[WHAT THE TASK REQUIRES]
Rewrite everything in the worksheet from "3. Using a summary" down to "of the estimates?", changing "summary table" to "comparison table".

Worksheet 03: Exploring Statewide hospitalizations due to Covid-19

Worksheet
Published

February 24, 2023

This assignment will use statewide open source data on Covid-19 hospitalizations.

  1. Go go the CA Open data portal: https://data.ca.gov/
  2. At the top, click on “Datasets”
  3. On the left, click on “CSV”
  4. Download the COVID-19 Hospital data (data dictionary and data set)

Be sure to read the codebook to make sure you understand what data was collected, the time frame, and exactly what the variables mean. Your answers must be in context of the data.

  1. Generate two random samples without replacement. One between 10% and 30% of the data set size, and one between 50 and 70%. The exact numbers are your choice. Set a seed to ensure reproducibility.

  2. Choose a numeric variable. For both samples estimate the total, mean, and proportions of variables of your choice with 95% confidence intervals. Be sure to adjust for your sample weights and fpc. Use the functions from the survey package to do these calculations. Interpret each estimate and interval in context of the problem.

  3. Using a summary table similar to the one from the notes, calculate and report the error of estimation for each sample. What effect did the sample size have on your estimates or the variability of the estimates?

  4. Are your estimates generalizable to the entire state? Why or why not? It may be helpful before you answer this question to take another look at the context in which the data was collected.

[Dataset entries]

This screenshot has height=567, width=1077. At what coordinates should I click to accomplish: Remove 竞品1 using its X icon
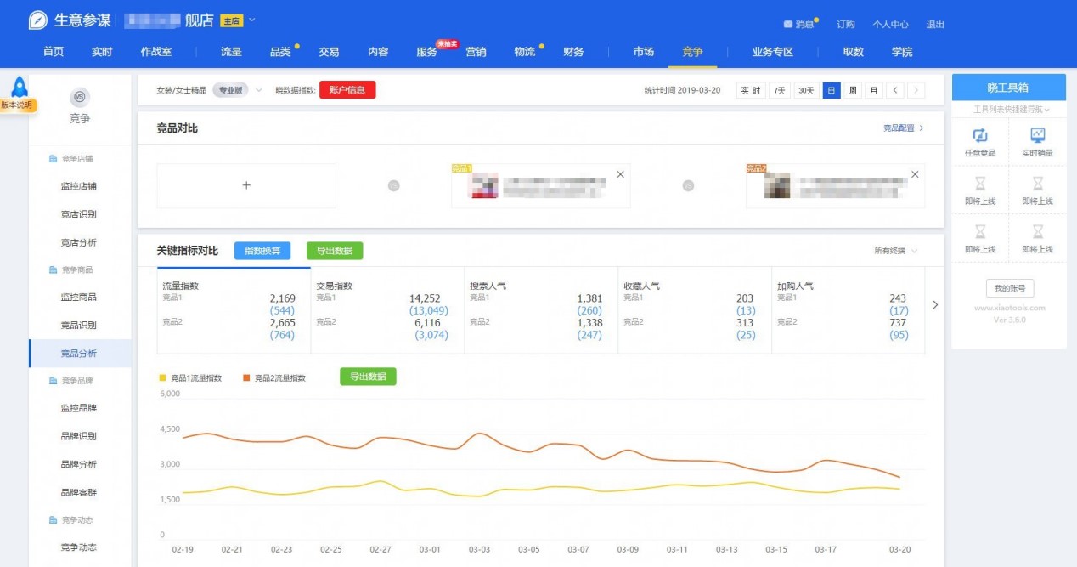click(620, 174)
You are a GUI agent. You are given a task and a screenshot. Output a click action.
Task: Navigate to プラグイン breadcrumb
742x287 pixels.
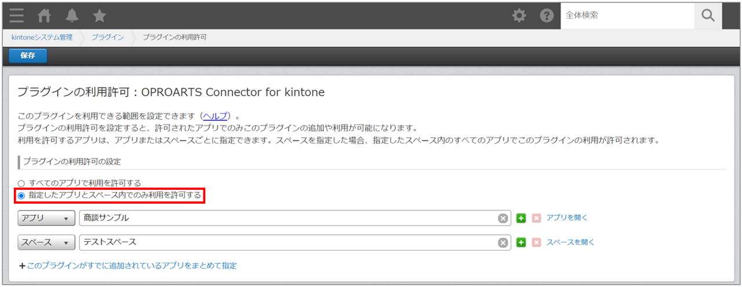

[EXERCISE OUTPUT]
3. Using a comparison table similar to the one from the notes, calculate and report the error of estimation for each sample. What effect did the sample size have on your estimates or the variability of the estimates?